§ **Texto proporcionado**:
::::::::::

LA EXPERIENCIA DE LA FE Y EL PERDÓN

Domingo IV de Cuaresma

10 de marzo de 2013

Un tramo esencial de la fe

La experiencia de la fe necesita atravesar un tramo esencial: el perdón de Dios. Se diría que nadie ha hecho realmente la experiencia de Dios si no ha hecho la experiencia de su perdón. Después de todo, la fe es el encuentro con un Dios que nos ama profundamente, incondicionalmente, ilimitadamente. La Biblia lo expresa con palabras conmovedoras: «Cual la ternura de un padre para con sus hijos, así de tierno es Yahveh para quienes le temen; que él sabe de qué estamos plasmados, se acuerda de que somos polvo» (Sal 103, 13 – 14).

::::::::::

§ **Datos guardados**:

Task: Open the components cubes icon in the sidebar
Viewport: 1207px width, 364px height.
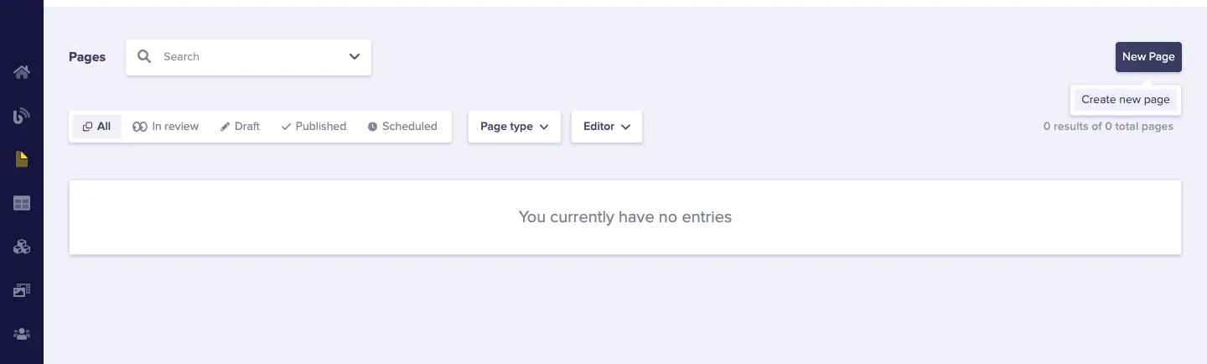Action: point(22,247)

::::::::::

Contesta, por favor, según el texto proporcionado:
(a) ¿Qué fecha aparece en el texto?
(b) ¿Cuál es el tramo esencial que debe atravesar la experiencia de la fe?
(c) ¿Qué libro, capítulo y versículos de la Biblia se citan?
Usa únicamente el texto proporcionado.

(a) El 10 de marzo de 2013.
(b) El perdón de Dios.
(c) Salmos 103, versículos 13 y 14 (Sal 103, 13 – 14).